* **Task requirements**:
Return every record below exactly as written, but leave out the pictures.

Stored records
────────────────────

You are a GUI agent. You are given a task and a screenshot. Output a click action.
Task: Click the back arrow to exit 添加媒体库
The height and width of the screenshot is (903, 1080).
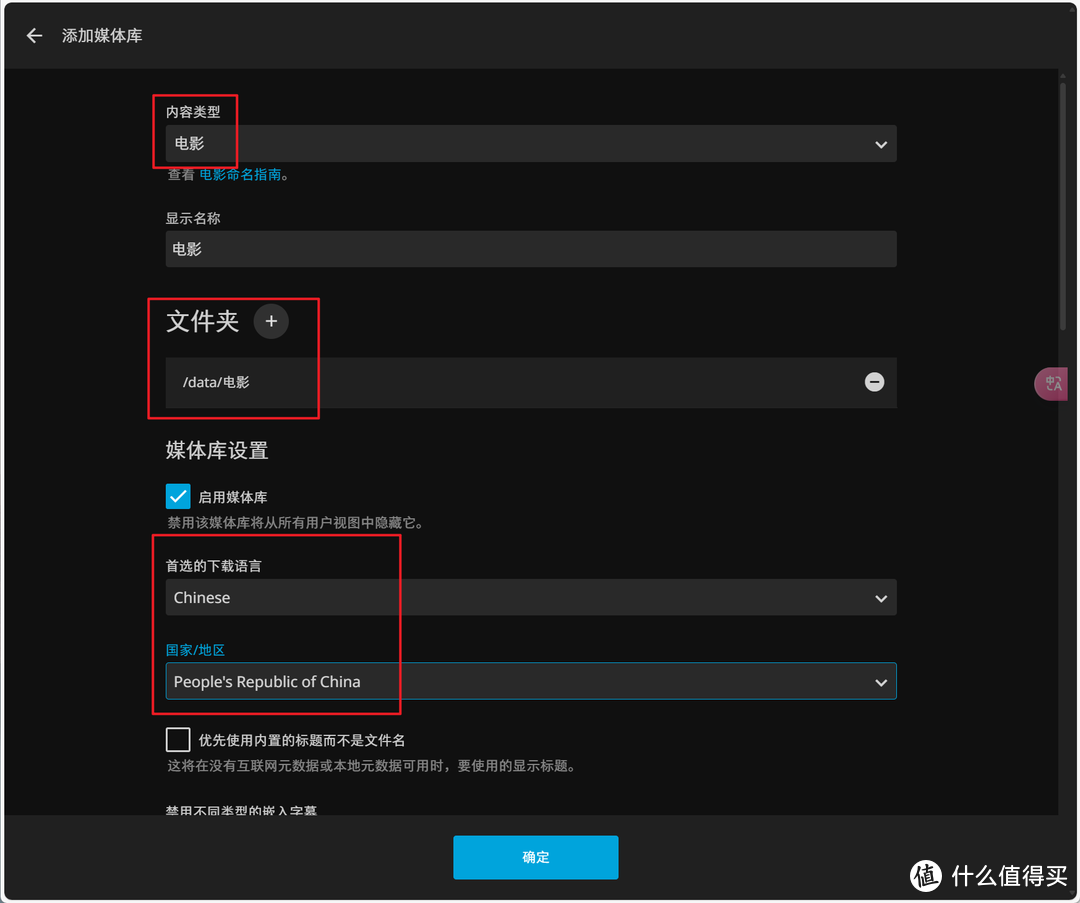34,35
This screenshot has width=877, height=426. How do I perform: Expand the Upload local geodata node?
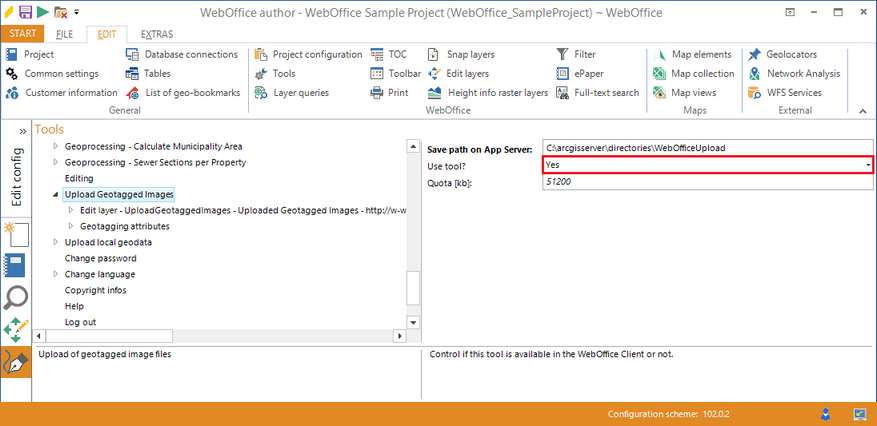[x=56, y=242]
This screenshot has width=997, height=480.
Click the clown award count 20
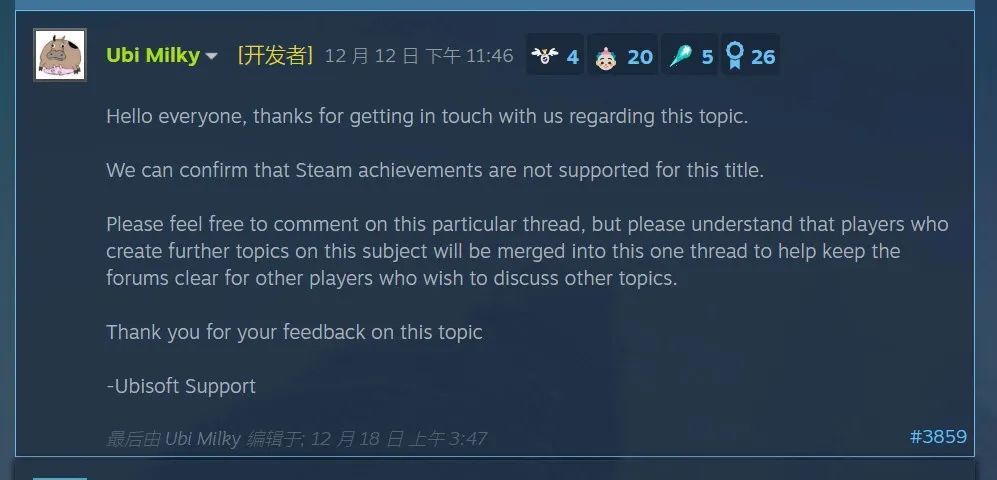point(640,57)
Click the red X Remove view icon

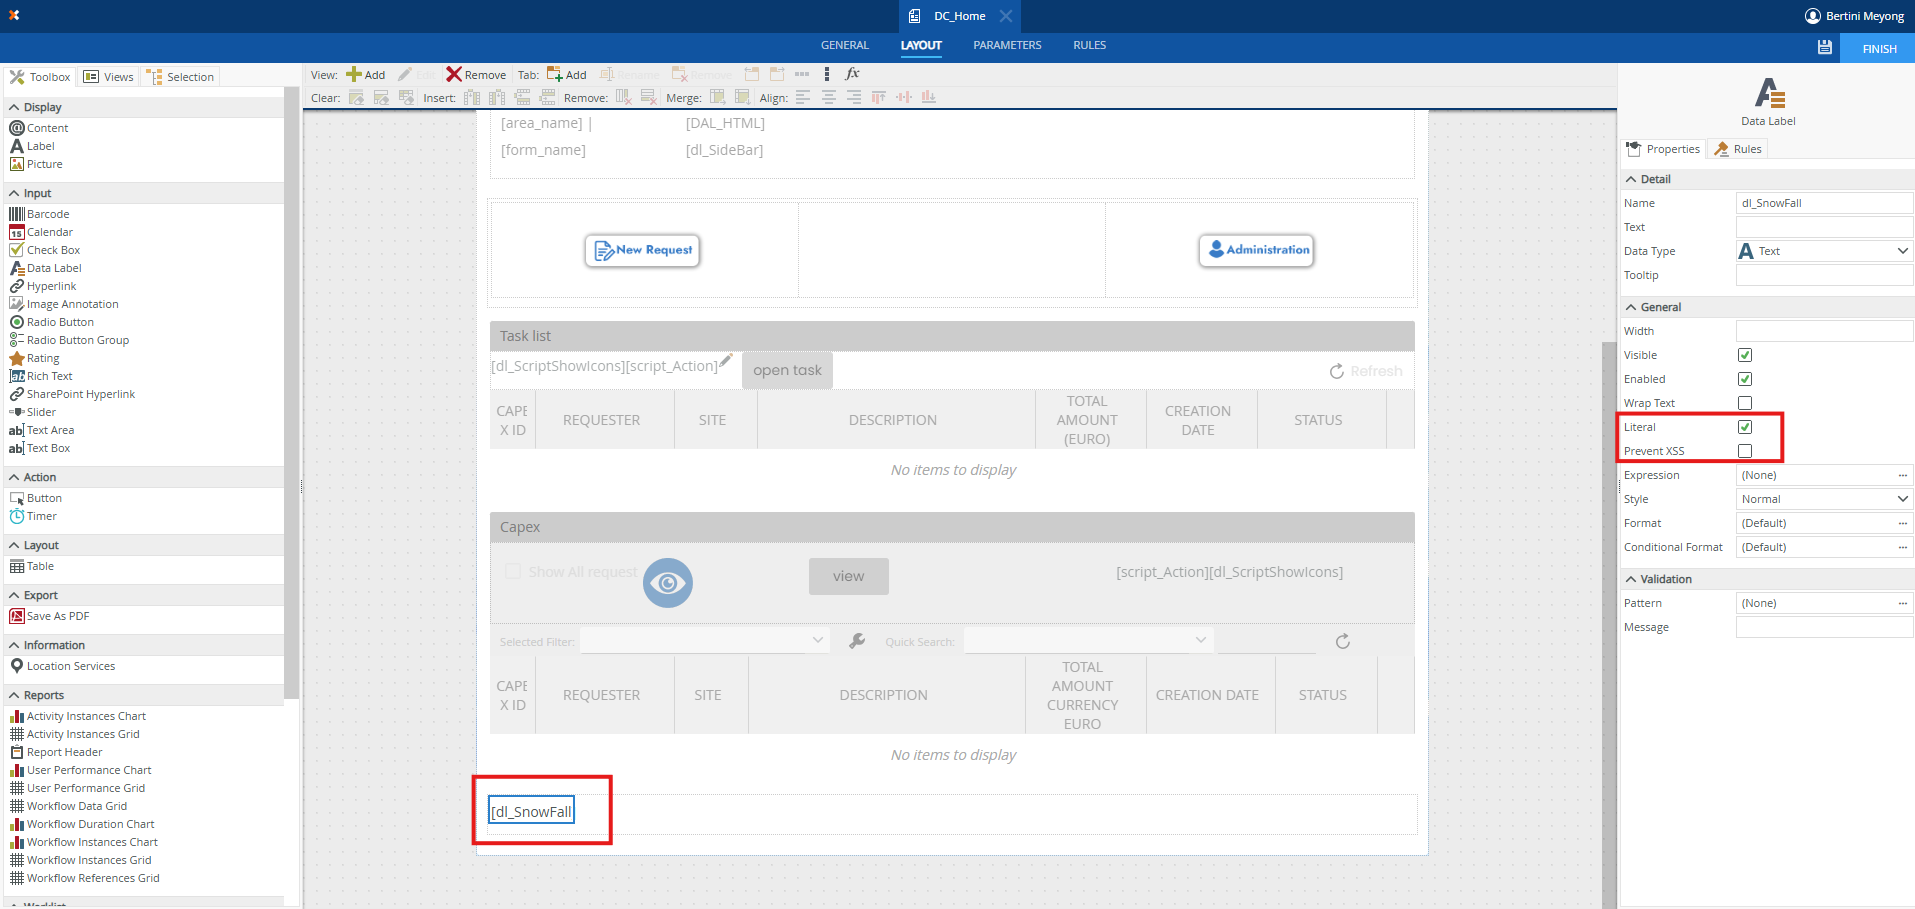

────────────────────

* **Written solution**:
You are a GUI agent. You are given a task and a screenshot. Output a click action.
Task: Click the back arrow to exit 添加媒体库
The height and width of the screenshot is (903, 1080).
34,35
This screenshot has width=877, height=426. How do I perform: Expand the Upload local geodata node?
[x=56, y=242]
This screenshot has width=997, height=480.
Click the clown award count 20
point(640,57)
Click the red X Remove view icon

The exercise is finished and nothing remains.